DON'T DO IT! How do you follow up an Oscar for Best Actor? You make an Inspector Clouseau movie, dummy. According to Variety, Kevin Spacey is talking to MGM about stepping into the late Peter Sellers' shoes and reviving the "Pink Panther" movie franchise. Spacey, not exactly known for his slapstick comedy skills, would be treading on shaky ground -- several other actors have tried and failed to resuscitate the character, or a facsimile of it (Alan Arkin, Ted Wass, Roberto Benigni).

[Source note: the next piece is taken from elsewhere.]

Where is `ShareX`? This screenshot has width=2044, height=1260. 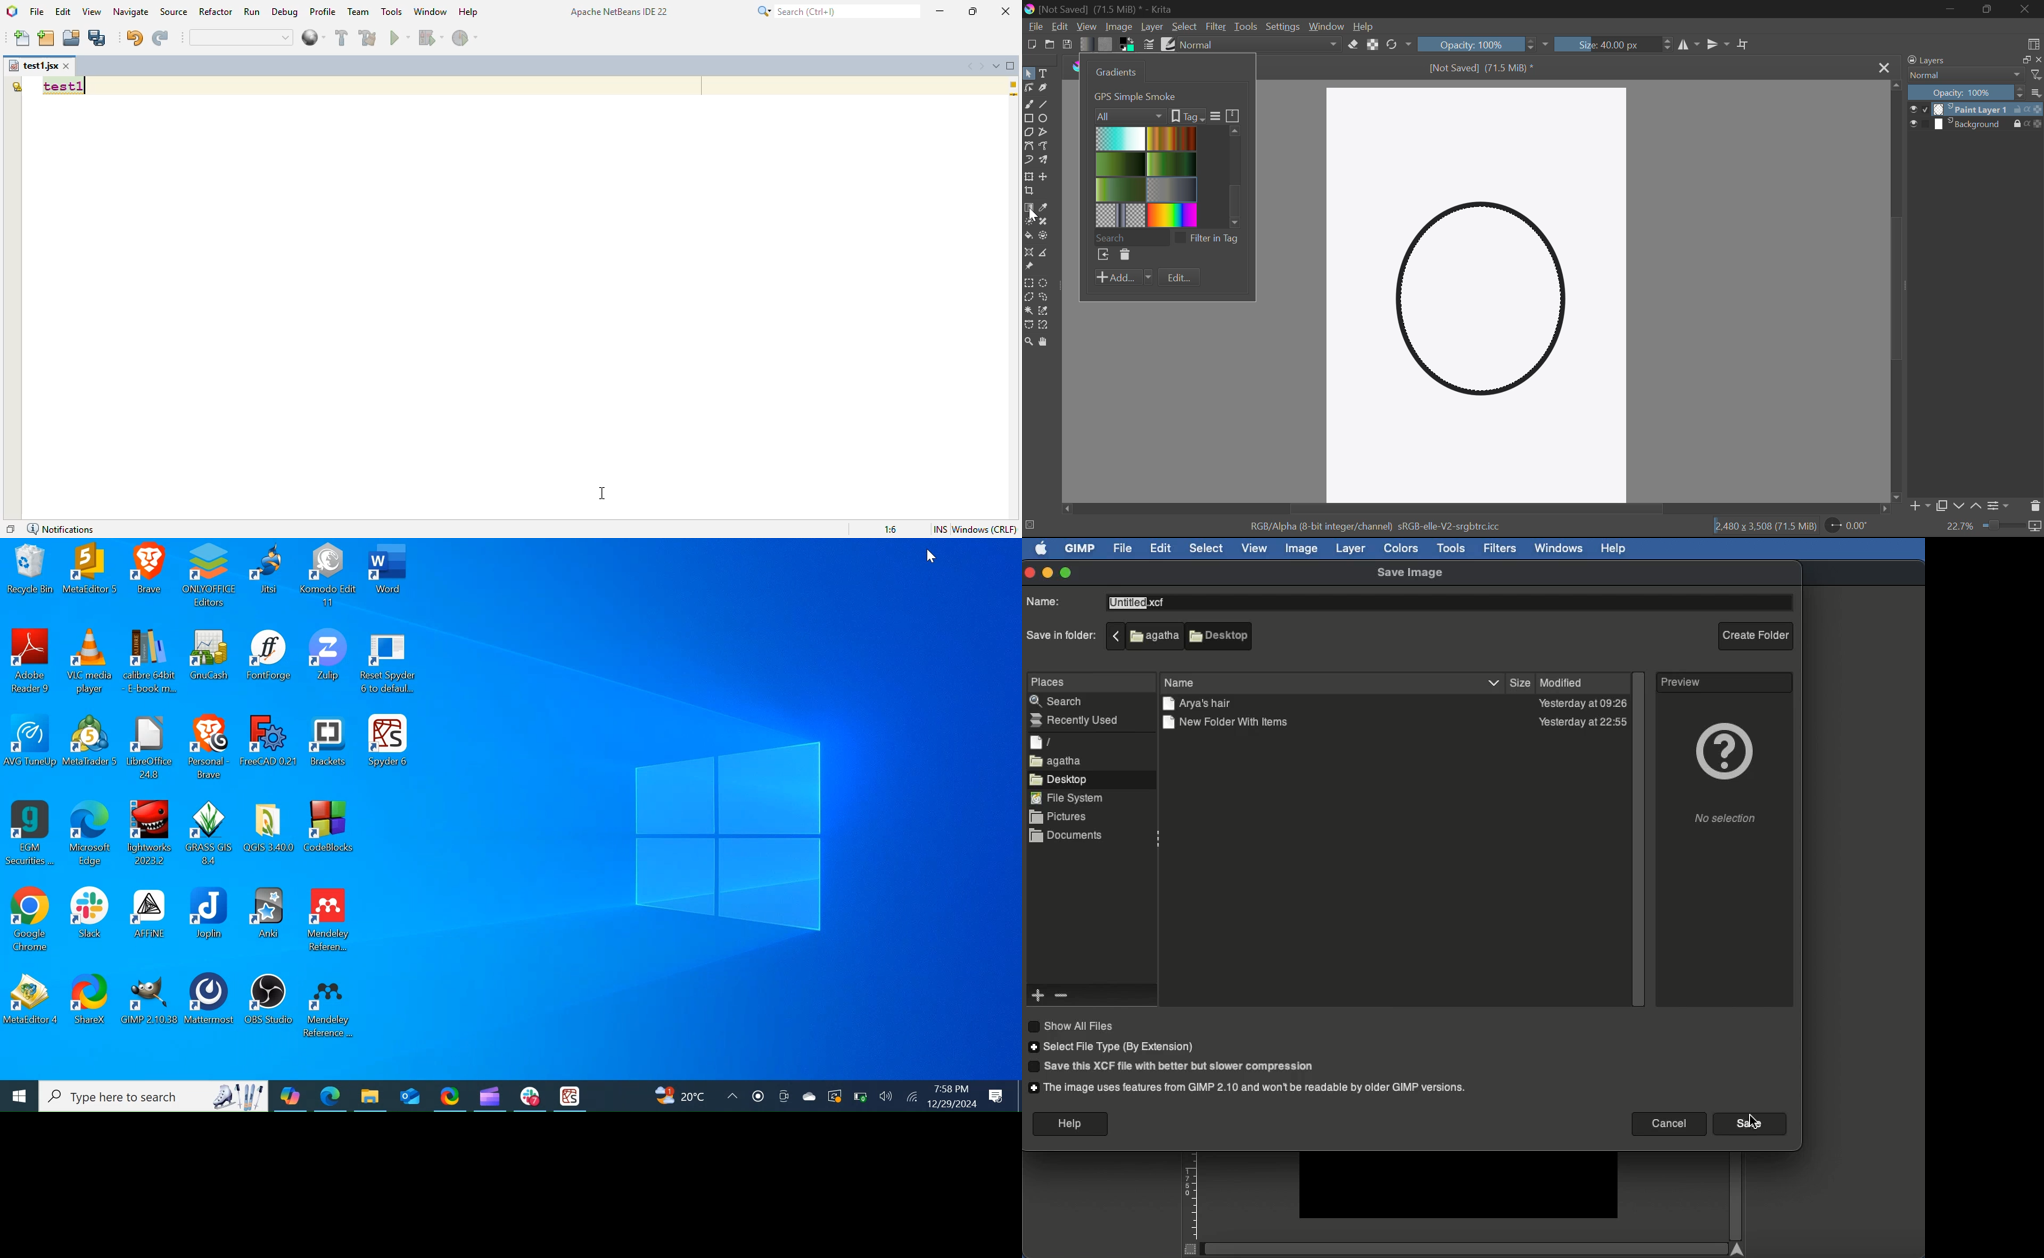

OFF-KEY: "American Psycho" star Christian Bale will star with Nicolas Cage and Penelope Cruz in a WWII romantic drama, "Captain Corelli's Mandolin," Variety reports today. Bale plays a Greek fisherman engaged to Cruz. When he goes off to war, she jilts him and falls in love with Cage, who plays an Italian soldier.
DON'T FORGET YOUR PILLS: "Dawson's Creek's" Michelle Williams and Ellen Degeneres' Anne Heche have joined the cast of "Prozac Nation," the big-screen version of Elizabeth Wurtzel's autobiographical novel about depression, which was hot about two years ago. According to Variety, the cast already includes Christina Ricci, who'll play Wurtzel.
IN LIKE FLINT: In an apparent attempt to make Rob Lowe seem cool again, producer Joel Silver has cast the immortal James Coburn opposite the erstwhile 1980s icon in a low-budget ($6 million) action film. In "Proximity," Coburn will play a mob figurehead who puts a contract on Lowe's life.